# Changing program source from antenna to cable



## Snapple (Mar 5, 2003)

My Series 1 (3.0) has its program source set to antenna. I now have Comcast cable and would like to tune channels above 13 (it only shows the blue screen for channels 14 and up). I don't subscribe to the monthly Tivo service but just set it to record shows manually. Is there a way to change the program source to cable?

Is there something in the /tvlib directory that can be modified to change antenna to cable?


----------



## puffdaddy (Mar 1, 2006)

You should just be able to rerun the guided setup, and select a cable lineup. I've never had hands on experience with a S1 SA, but it should continue to allow you to manually record (from what I understand) after it gets done with the calls.

You might want to make a backup image of your hard drive before rerunning the guided setup, just in case.


----------



## Snapple (Mar 5, 2003)

Thanks, it worked. I thought Tivo service would be required but it wasn't.


----------



## kakoehler (Nov 17, 2006)

My SA S2 can't receive channels above 13. I have SignalType set to 4 (TV) and LineupType set to 1 and ConnectorType set to 1 (RF in).
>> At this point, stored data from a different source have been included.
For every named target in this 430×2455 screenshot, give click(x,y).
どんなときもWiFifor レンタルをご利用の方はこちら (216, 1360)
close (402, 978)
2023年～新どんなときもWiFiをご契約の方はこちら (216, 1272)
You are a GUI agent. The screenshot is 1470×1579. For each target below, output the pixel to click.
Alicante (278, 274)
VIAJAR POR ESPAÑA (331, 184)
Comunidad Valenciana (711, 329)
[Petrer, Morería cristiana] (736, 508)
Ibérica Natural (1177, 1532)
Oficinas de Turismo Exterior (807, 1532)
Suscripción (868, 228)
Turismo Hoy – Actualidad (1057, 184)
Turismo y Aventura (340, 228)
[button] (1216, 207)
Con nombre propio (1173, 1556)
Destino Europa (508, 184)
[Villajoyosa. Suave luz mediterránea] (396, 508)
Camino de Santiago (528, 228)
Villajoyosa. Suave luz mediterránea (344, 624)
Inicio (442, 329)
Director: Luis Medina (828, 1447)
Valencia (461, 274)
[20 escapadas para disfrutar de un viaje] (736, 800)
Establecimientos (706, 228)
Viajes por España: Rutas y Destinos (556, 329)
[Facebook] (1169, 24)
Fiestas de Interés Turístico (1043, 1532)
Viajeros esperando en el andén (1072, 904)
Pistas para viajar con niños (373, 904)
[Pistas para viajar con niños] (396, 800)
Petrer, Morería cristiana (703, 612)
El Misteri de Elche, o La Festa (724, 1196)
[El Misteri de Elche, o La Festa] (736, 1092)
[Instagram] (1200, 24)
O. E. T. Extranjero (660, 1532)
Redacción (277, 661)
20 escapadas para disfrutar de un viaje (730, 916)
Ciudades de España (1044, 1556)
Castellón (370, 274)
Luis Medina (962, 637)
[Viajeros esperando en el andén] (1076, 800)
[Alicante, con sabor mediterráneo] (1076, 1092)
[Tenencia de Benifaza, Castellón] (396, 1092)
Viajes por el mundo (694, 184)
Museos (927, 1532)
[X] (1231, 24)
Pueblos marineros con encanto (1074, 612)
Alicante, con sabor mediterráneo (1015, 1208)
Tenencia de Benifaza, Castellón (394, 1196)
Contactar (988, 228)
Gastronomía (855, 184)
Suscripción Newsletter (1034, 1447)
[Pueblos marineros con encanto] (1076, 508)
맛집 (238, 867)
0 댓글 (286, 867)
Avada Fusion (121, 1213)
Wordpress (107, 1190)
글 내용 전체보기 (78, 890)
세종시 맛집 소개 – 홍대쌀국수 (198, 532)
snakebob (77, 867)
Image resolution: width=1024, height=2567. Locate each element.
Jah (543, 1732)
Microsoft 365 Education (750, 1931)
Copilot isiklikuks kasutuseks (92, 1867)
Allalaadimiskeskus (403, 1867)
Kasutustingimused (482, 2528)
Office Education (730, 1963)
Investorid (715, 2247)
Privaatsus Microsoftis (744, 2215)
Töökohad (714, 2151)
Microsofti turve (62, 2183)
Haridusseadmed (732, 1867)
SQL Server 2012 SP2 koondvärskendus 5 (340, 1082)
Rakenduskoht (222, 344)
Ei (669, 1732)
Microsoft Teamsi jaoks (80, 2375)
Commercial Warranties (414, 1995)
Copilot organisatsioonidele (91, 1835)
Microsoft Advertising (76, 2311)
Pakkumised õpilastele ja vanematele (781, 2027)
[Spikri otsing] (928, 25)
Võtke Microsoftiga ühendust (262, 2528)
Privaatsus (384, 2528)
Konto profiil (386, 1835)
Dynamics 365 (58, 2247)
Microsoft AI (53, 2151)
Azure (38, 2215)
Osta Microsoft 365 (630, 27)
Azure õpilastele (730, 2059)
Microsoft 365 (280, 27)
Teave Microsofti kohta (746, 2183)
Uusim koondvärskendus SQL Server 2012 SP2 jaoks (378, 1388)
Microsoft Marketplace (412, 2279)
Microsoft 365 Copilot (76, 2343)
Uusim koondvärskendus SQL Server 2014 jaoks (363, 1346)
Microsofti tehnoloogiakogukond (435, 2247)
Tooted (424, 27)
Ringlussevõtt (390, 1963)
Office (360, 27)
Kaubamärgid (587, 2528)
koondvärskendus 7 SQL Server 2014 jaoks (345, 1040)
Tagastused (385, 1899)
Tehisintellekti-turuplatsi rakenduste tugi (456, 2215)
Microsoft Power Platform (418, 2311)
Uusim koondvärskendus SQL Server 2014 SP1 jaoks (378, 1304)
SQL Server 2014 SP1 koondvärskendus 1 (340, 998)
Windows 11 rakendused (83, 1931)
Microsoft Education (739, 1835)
How do I get channels above 13. I can't make a call and do Guided Setup.


----------



## classicsat (Feb 18, 2004)

You can make a call to do Guided setup. If it is legitimately operating, there is no reason not to.


----------



## kakoehler (Nov 17, 2006)

classicsat said:


> You can make a call to do Guided setup. If it is legitimately operating, there is no reason not to.


It's unsubbed. I have another one that is subbed and I use that one for recording. This one I do not want to sub it, just use it as a "boat anchor" and view all the Basic channels on my cable subscription from 1-99.


----------



## classicsat (Feb 18, 2004)

Yuo can redo GS fine without a sub.


----------